Mereka pun menuduh pemberian gelar kehormatan tersebut hanya sekadar langkah politis transaksi elektoral. Hal ini merujuk pada hubungan Jokowi dengan potensi kemenangan paslon nomor urut 02 pada Pemilu 2024, Prabowo Subianto dan Gibran Rakabuming Raka - putera sulung presiden.
"Pemberian gelar kehormatan kepada Prabowo Subianto akan semakin memperpanjang rantai impunitas dan dianggap sebagai hal 'normal' karena terduga pelakunya alih-alih diproses hukum tapi justru diberi gelar jenderal kehormatan," tulis siaran pers tersebut.
Presiden Jokowi sempat membantah pemberian gelar tersebut adalah transaksi elektoral. Dia pun membantah pemberian gelar tersebut tak etis dan melanggar hukum.
"Kalau kontestasi politik, ya kita berikan saja sebelum Pemilu [14 Februari 2024]. Ini kan setelah Pemilu jadi tidak ada anggapan-anggapan seperti itu," kata Jokowi di Mabes TNI, Rabu (28/2/2024).
Menurut dia, usulan pemberian gelar berasal dari Panglima TNI. Selain itu, dia memastikan Prabowo layak karena merupakan pensiunan TNI. Prabowo pun diberhentikan secara hormat sesuai Keppres 28/ABRI/1998.

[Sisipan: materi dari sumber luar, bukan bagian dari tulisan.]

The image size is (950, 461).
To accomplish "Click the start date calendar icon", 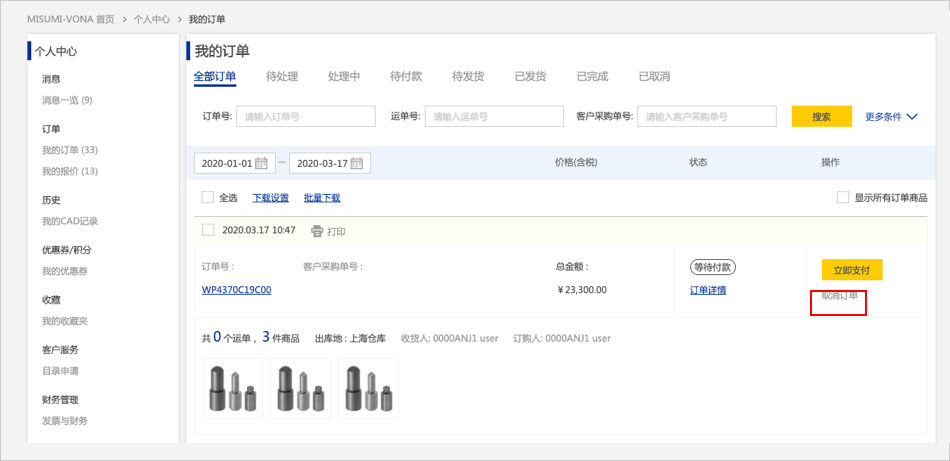I will [x=262, y=163].
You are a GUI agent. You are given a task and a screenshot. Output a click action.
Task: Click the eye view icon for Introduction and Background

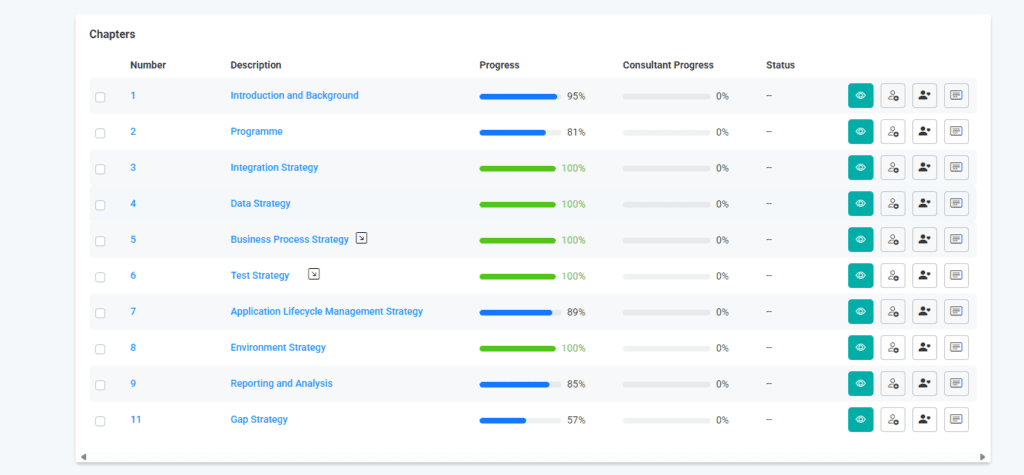860,96
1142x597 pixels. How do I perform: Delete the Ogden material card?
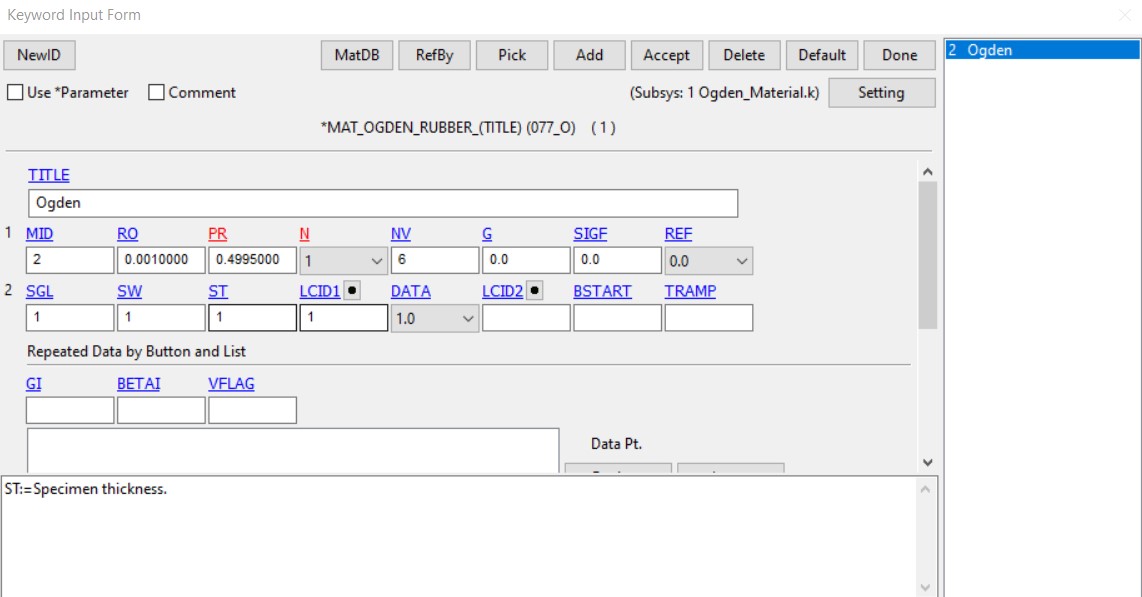point(744,55)
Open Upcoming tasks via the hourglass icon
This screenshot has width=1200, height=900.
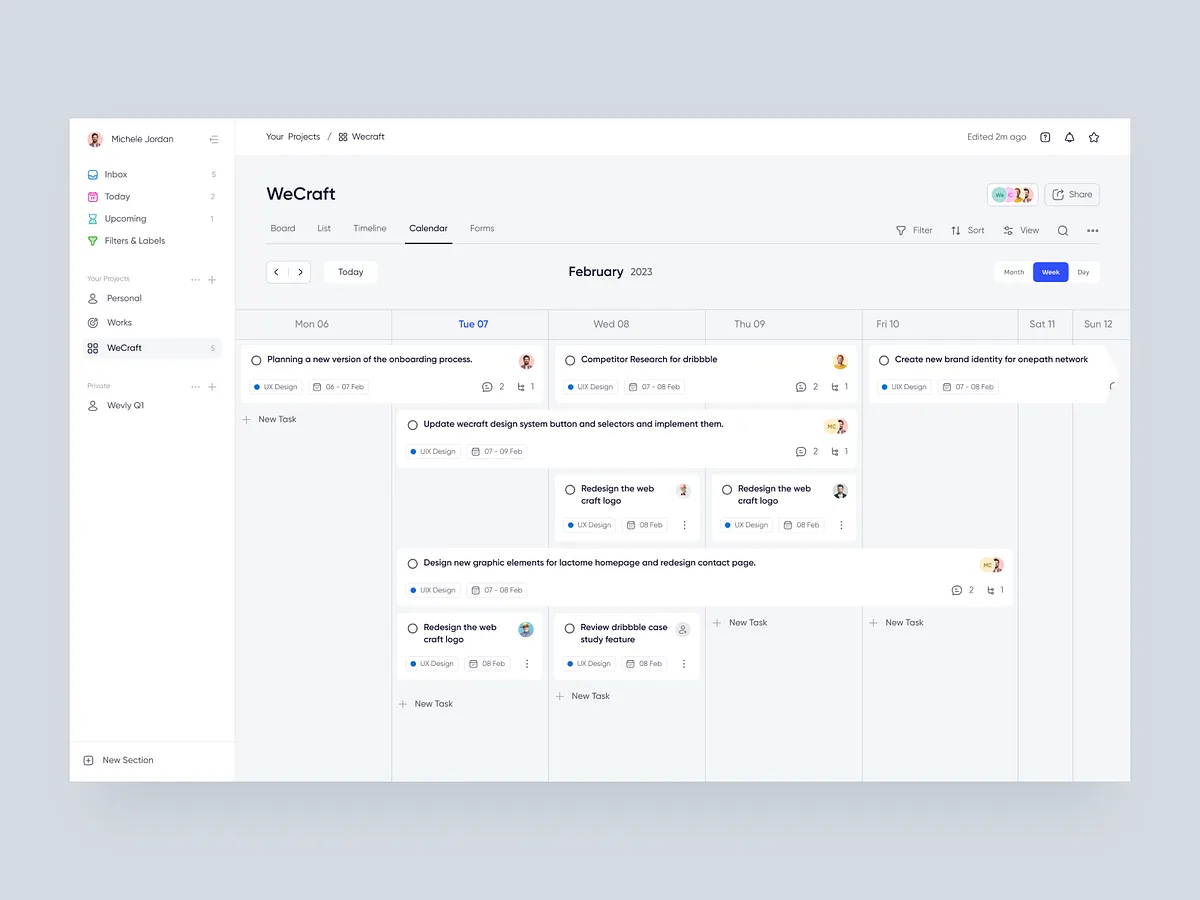click(x=92, y=218)
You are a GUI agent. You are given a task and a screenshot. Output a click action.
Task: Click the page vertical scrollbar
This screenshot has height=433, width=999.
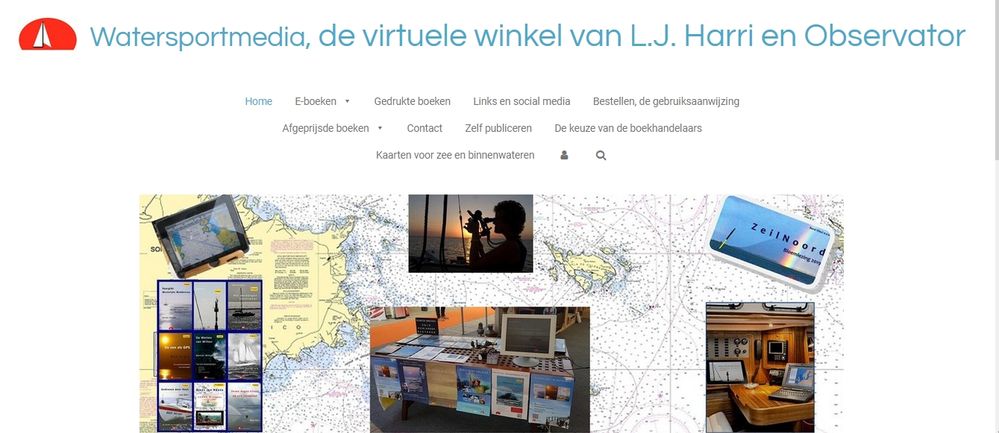click(995, 216)
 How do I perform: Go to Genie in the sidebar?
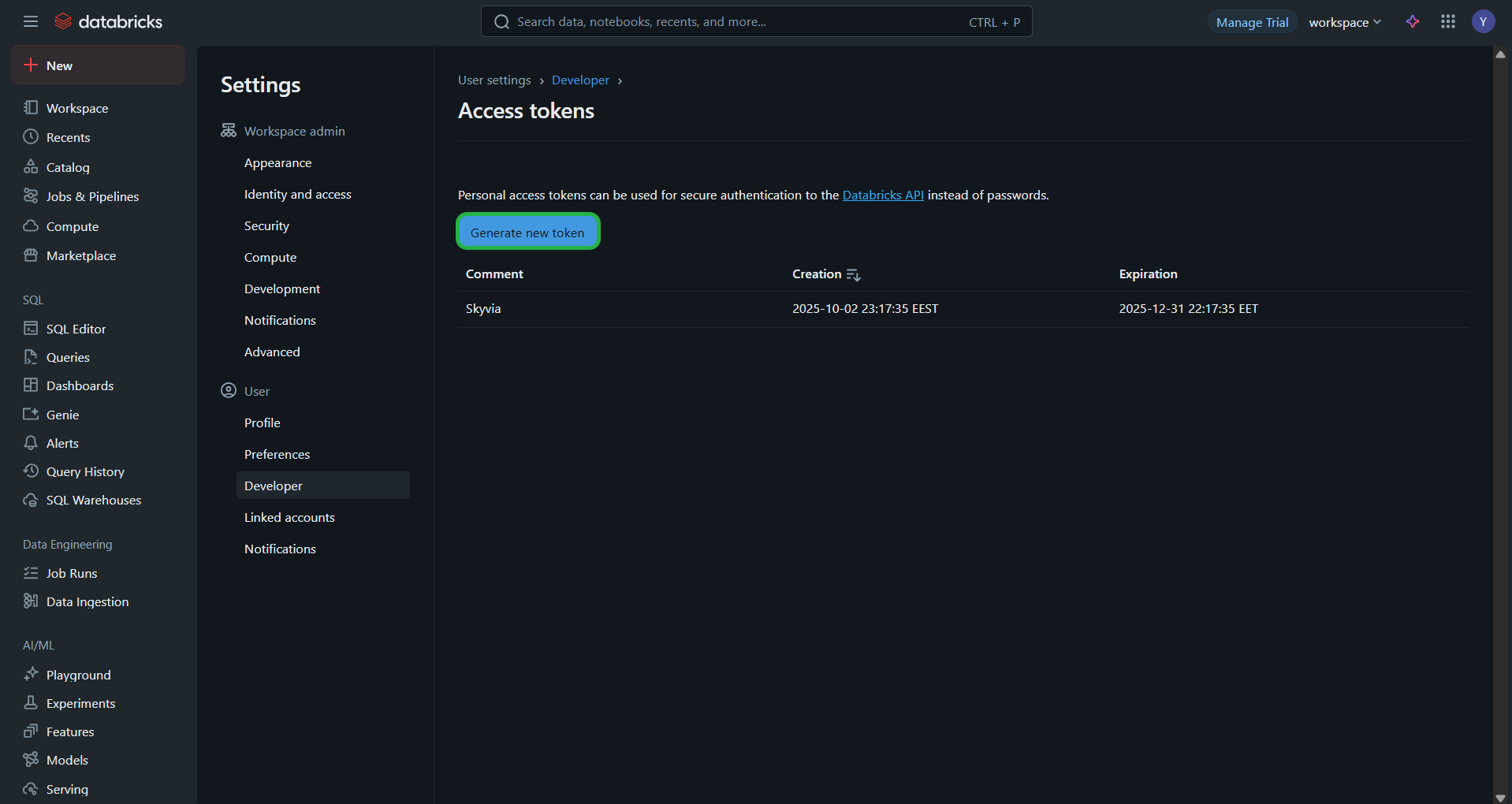(62, 415)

"Ini bukan hanya sekali. Dulu juga pernah diberikan kepada bapak Susilo Bambang Yudhoyono, pernah diberikan kepada Pak Luhut binsar Panjaitan. Ya ini sesuatu yang sudah biasa di TNI maupun di Polri," ujar Jokowi.
Tuntutan Koalisi Sipil
1. Presiden untuk membatalkan rencana pemberian pangkat kehormatan terhadap Prabowo Subianto yang diduga terlibat dalam kasus penculikan dan penghilangan orang secara paksa tahun 1997-1998;
2. Komnas HAM RI mengusut dengan serius kasus kejahatan pelanggaran HAM berat masa lalu dengan memanggil serta memeriksa Prabowo Subianto atas keterlibatannya dalam kasus penghilangan orang secara paksa tahun 1997-1998;
3. Kejaksaan Agung Republik Indonesia untuk segera melakukan penyidikan dan penuntutan terhadap kasus pelanggaran HAM yang berat dalam hal ini kasus penghilangan orang secara paksa tahun 1997-1998;
4. Pemerintah dalam hal ini Presiden beserta jajarannya menjalankan rekomendasi DPR RI tahun 2009 yakni untuk membentuk pengadilan HAM ad hoc, mencari 13 orang korban yang masih hilang, merehabilitasi dan memberikan kompensasi kepada keluarga korban yang hilang, dan meratifikasi konvensi Anti Penghilangan Paksa sebagai bentuk komitmen dan dukungan untuk menghentikan praktik penghilangan paksa di Indonesia;
5. TNI-POLRI untuk menjaga netralitas dan tidak terlibat dalam aktivitas politik.